Era muy difícil mantener la distancia porque pasaba muchas horas con ellos, conocía sus vidas, sus miedos, las cosas que les gustaban, las que los hacían llorar. Se te olvidaba que uno le había descerrajado un tiro a su madre en la sien

Hoy, más de 20 años después, solo mantiene el contacto con una persona salida del presidio. No considera que su relación siquiera sea de “amigos”, pero sí que los una un lazo. “Es alguien que consiguió salir hace un tiempo, con 58 años, y no parece que haya pasado por la cárcel, es casi como si no le hubiera dejado huella. ¡Hasta está más guapo!”, ríe el también cineasta.

Cuando le conoció, ambos tenían más o menos la misma edad, era un hombre joven sin estudios pero con mucho interés por la vida, por conocer los mundos que Claudel llevaba a las aulas dentro de sus libros. “Fue alguien a quien ayudé a aprobar el bachillerato. Alguien a quien, cuando lo miraba, pensaba que éramos fácilmente intercambiables. Yo podría estar en su lugar, teníamos las mismas inquietudes”, rememora.

Dos almas parecidas pero con una pequeña gran diferencia. El hombre del que ahora habla Claudel ha pasado la mayor parte de su vida entre rejas. ¿La razón?, el robo a mano armada de varios bancos. “Él no podía evitarlo, buscaba la llamada de la adrenalina”, explica. Lo suyo era adicción.

¿Por qué matamos?

La gran pregunta es por qué matamos. “No lo sé”, ríe Claudel, “lo único que sé es que todos podemos hacerlo. La línea que a ti o a mi nos separa de la cárcel es mucho más fina de lo que cualquiera piensa en su día a día. Todos podemos caer, lo llevamos dentro”, apunta.

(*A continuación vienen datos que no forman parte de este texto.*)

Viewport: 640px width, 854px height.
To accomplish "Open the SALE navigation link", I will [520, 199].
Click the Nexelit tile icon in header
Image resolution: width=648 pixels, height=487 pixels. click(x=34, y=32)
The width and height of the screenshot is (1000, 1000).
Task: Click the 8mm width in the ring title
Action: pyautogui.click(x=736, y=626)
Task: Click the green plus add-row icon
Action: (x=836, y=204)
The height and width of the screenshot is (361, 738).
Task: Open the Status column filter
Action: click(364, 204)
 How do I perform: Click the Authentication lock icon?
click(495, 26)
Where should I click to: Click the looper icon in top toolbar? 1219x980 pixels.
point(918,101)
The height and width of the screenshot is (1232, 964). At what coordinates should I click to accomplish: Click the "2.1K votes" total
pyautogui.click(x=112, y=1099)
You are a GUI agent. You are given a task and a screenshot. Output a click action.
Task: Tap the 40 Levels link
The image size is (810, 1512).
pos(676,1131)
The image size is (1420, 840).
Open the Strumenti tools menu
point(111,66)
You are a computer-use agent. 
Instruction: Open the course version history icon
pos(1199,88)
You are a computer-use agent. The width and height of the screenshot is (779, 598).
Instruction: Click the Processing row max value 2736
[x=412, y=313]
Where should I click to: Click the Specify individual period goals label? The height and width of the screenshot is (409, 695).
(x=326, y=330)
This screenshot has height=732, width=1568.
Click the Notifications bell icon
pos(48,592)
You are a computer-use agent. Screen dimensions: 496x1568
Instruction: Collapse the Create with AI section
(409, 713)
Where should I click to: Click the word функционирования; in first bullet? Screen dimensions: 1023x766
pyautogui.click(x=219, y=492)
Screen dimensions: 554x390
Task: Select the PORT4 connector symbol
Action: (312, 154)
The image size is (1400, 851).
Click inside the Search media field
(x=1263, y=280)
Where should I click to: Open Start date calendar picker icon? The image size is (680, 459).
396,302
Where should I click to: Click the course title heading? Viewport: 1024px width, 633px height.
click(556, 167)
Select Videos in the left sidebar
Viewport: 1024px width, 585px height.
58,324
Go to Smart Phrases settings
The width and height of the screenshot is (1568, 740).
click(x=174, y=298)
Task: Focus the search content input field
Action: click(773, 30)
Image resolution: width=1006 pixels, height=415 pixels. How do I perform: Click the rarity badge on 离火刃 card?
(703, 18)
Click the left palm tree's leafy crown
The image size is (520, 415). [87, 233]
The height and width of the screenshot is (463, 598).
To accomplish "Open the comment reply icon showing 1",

La línea que a ti o a mi nos separa de la cárcel es mucho más fina de lo que cualquiera piensa en su día a día. Todos podemos caer, lo llevamos dentro

Sobre todo en lo que, a su juicio, es cada día un mundo más hostil. “Miro a mi alrededor y veo cómo ascienden los partidos de ultraderecha en Europa, miro a Ucrania, miro a Rusia, a Israel y su masacre en Palestina, ¿Qué estamos haciendo?”, se lamenta para continuar con que él ya ha vivido la mayor parte de su vida, pero tiene una hija de 26. “Muchos días me pregunto con qué tipo de sociedades van a tener que lidiar los jóvenes de hoy. A mi generación no le queda mucho y terminará de cosechar los frutos de la Europa de ayer, pero y los demás ¿qué?”, finaliza el francés frente a un vaso de agua que no ha tocado en toda en toda la entrevista, tan absorto y apasionado como estaba intentando arrojar algo de luz sobre el oscuro mundo penitenciario.